Комната, окружающая кровать, словно бы утратила в сумерках свой настоящий объем: она то сужается так, что вмещает в себя лишь скупые движения Марии, ухаживающей за Мануэлем, то распахивается, расползается в глубины ночи, когда Мануэль на мгновение приподнимает веки и смотрит каким-то потусторонним взглядом — не на что-либо конкретное, а словно бы погружаясь в себя.
Понял ли он? Мария не говорила ему о встрече с проводником; он не знает, что эта встреча назначена на воскресенье, и, возможно, считает, что у него есть еще шесть дней на выздоровление. На протяжении всей этой страшной ночи у него достало мужества ничем не выдать себя, ни разу не разжать зубы, но перед рассветом он не выдержал. Попытавшись спуститься, он вдруг разразился ругательствами, как извозчик, и, услышав это, Мария бросилась к нему. Он слетел с лестницы. Она обнаружила его уже внизу — он лежал скрючившись, держась за живот, голова у него горела, и он тщетно пытался придать лицу нормальное выражение.
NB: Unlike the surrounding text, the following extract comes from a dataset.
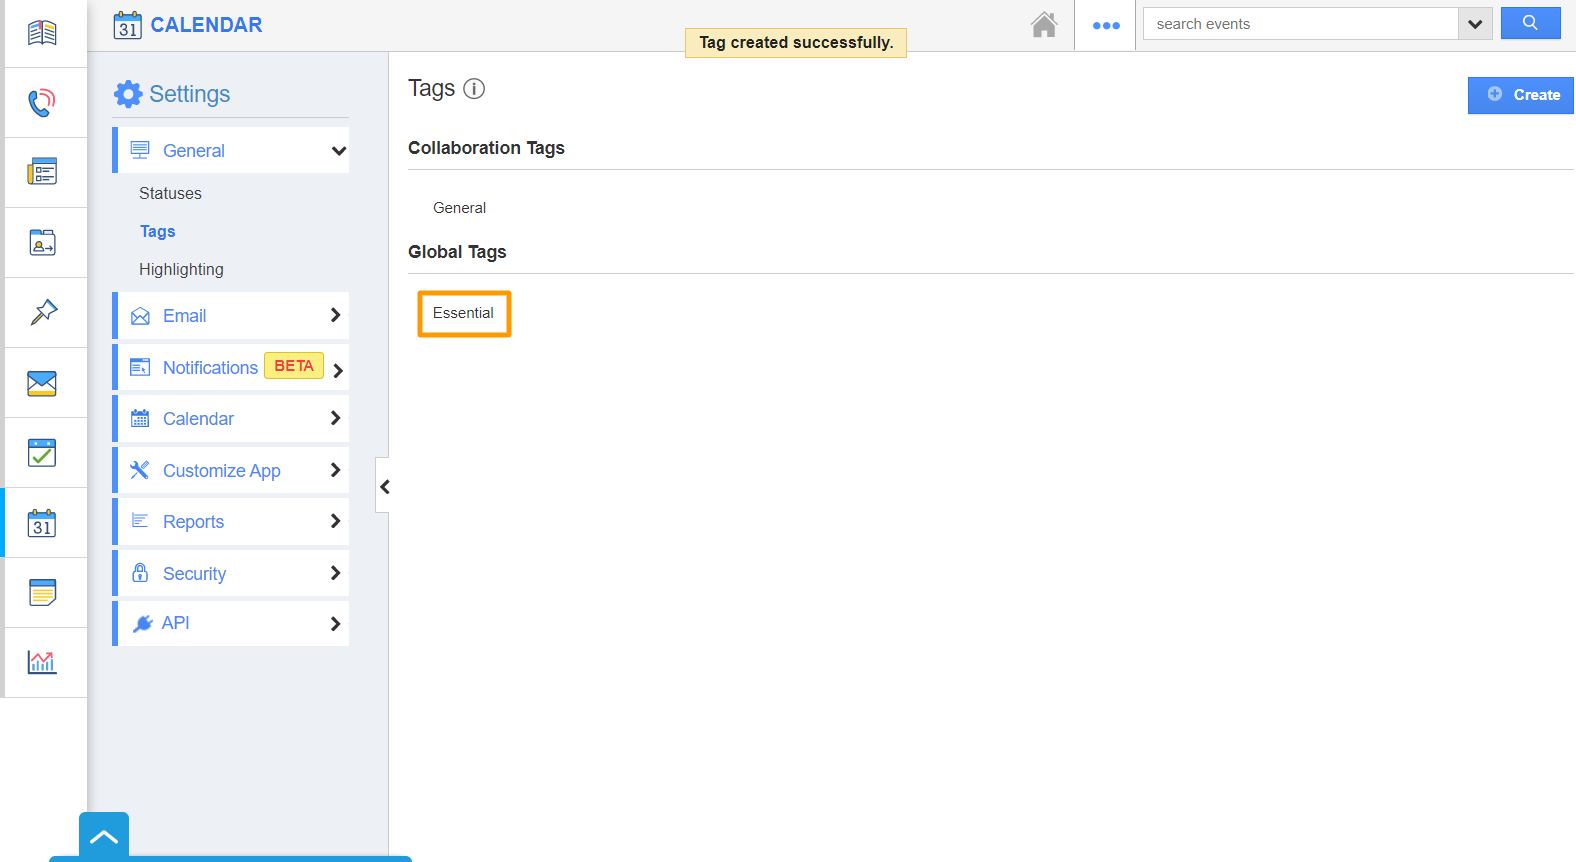The height and width of the screenshot is (862, 1576).
Task: Select Statuses under General settings
Action: click(170, 193)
— Черт бы подрал эту гадость! — ругался он. — Теперь уж и тело предало меня.
Но он тут же умолк, а потом, склонившись над тазом, извинился за не слишком приятное зрелище. Мария, естественно, отдала ему свою постель. Поднять его наверх, чтобы он лежал там на надувном матрасе, — об этом и речи быть не могло; Мария спустила матрас вниз, чтобы самой спать на нем. Тогда, если она и приляжет, сломленная усталостью, малейший стон Мануэля поднимет ее на ноги.
Впрочем, Мануэль не стонал. Человек может хныкать, точно изнеженная барышня, когда ему вынимают занозу, и при этом стойко переносить подлинные страдания, особенно если видит, что они отдаются в душе его близких, что они нестерпимы для них. Мария слишком хорошо помнит, как умирал ее дед, который многие годы портил всем жизнь жалобами на ревматические боли, а в последние месяцы без единого стона переносил мучительный рак горла, платя молчанием за молчание тех, кто мог успокаивать его лишь улыбкой.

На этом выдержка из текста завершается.